Alas! Jed—tall, handsome, dark with manner suave,
Had a weakness for drink, neighbours never forgave;
Blaming Maude for her melancholy silence,
The reason they claim for poor Jed's defiance.

Early each Sabbath morn she sat in the pew
With her weary heart bleeding and pain anew;
Sighing as she watches each mother rejoice;
Asking God why heaven gave her no such choice.

Lo! There sits gold-haired Edith, babe at her breast,
Beaming radiantly how much God has blest.
As if at some angel her proud husband smiles
While with dimples and coos Baby Jane beguiles.

She recalls little Willie who died with flu,
Red-headed and freckled with eyes of green-blue;
Mischievous at seven and so full of life;
His memory pierces her heart with a knife.

Beside him rests sober Alice only four,
Whose grey eyes brightened with each rap at the door.
Day after day waiting for Papa in vain;
Little knowing she'd never see him again.

Homeward she trudges, July's skies ablaze,
Scorching heat of midday sun's blinding rays.
Lo! There runs little Willie with open arms
That long lost freckled face her doleful heart warms.

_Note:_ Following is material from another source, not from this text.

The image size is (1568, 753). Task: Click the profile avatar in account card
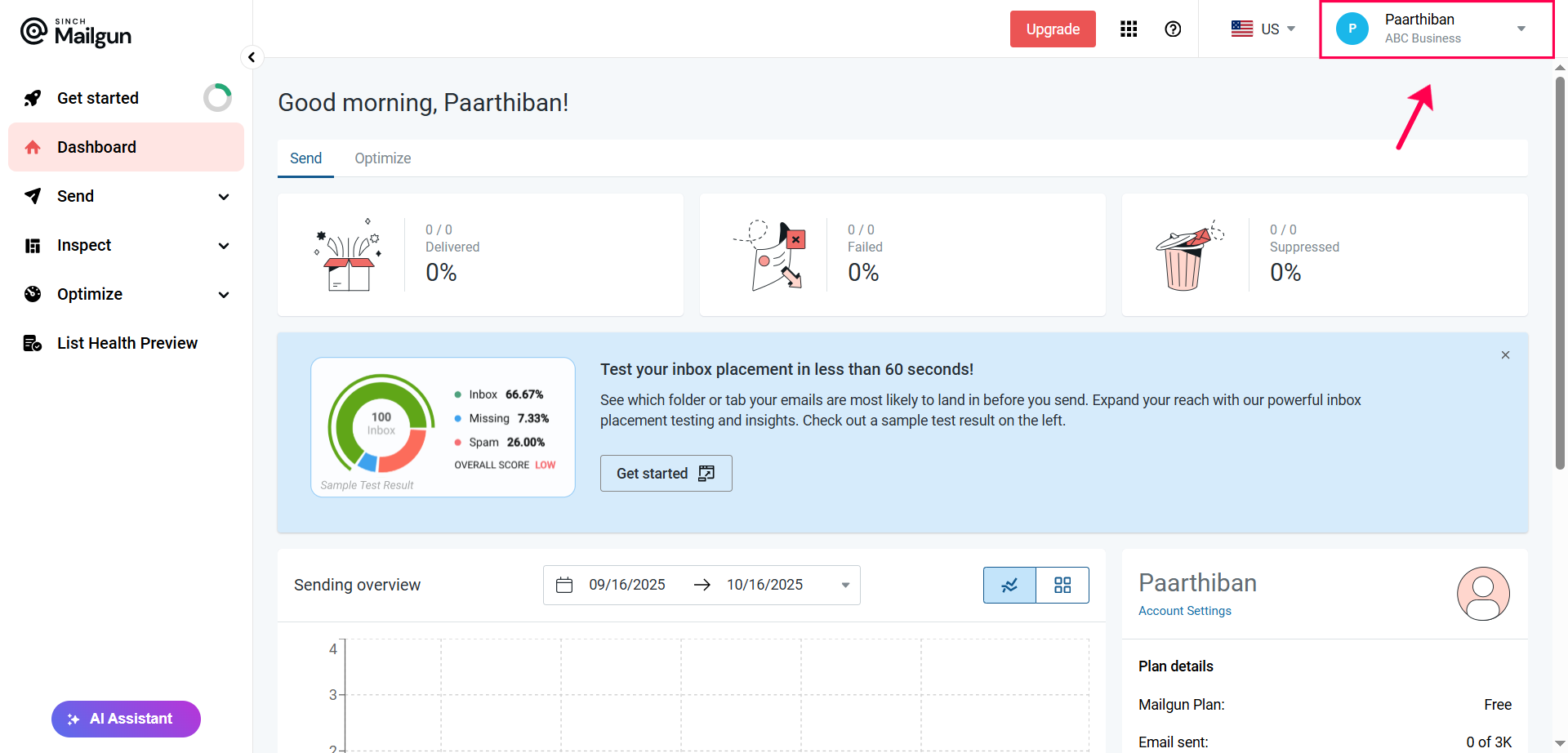pos(1482,594)
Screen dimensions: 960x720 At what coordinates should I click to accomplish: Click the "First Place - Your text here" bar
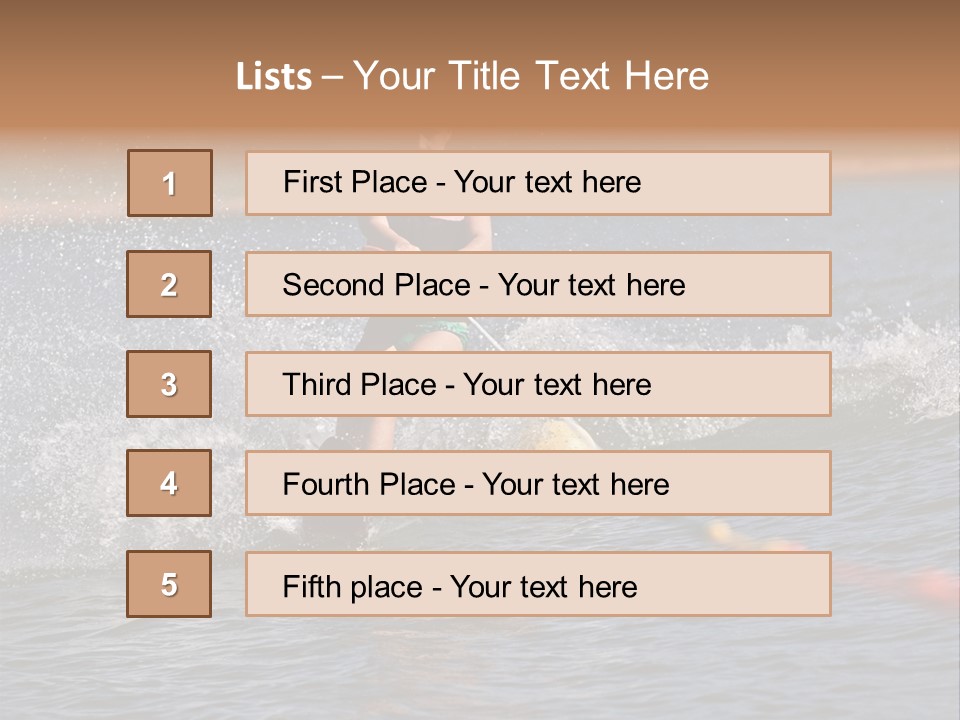[x=538, y=183]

Behind him skips Alice, her pale face aglow.
Maude's heart quickens as tears start to flow.
O! How can this be true? She feels in a daze.
A flashback of time in this sweltering haze?

"O, Mamma! We're home," they so merrily cry.
Her arms outstretched with sobs as their small feet fly.
Her heart soars with rapture—then suddenly gone!
Vanished fore'er like glad dreams at break of dawn.

Heartbroken anew, she trudges home again
To a lonely cottage while tears spill as rain.
Before her looming a thousand bleak morrows
Stabbed with yesterday's knives and endless sorrows.

As years drag by, old wives stop to mock and scorn.
"Crazy Maude Heathcliffe!" Sneering at her forlorn;
Blaming her yet for Jed's wild drunken ways,
A judgment from God for the rest of her days.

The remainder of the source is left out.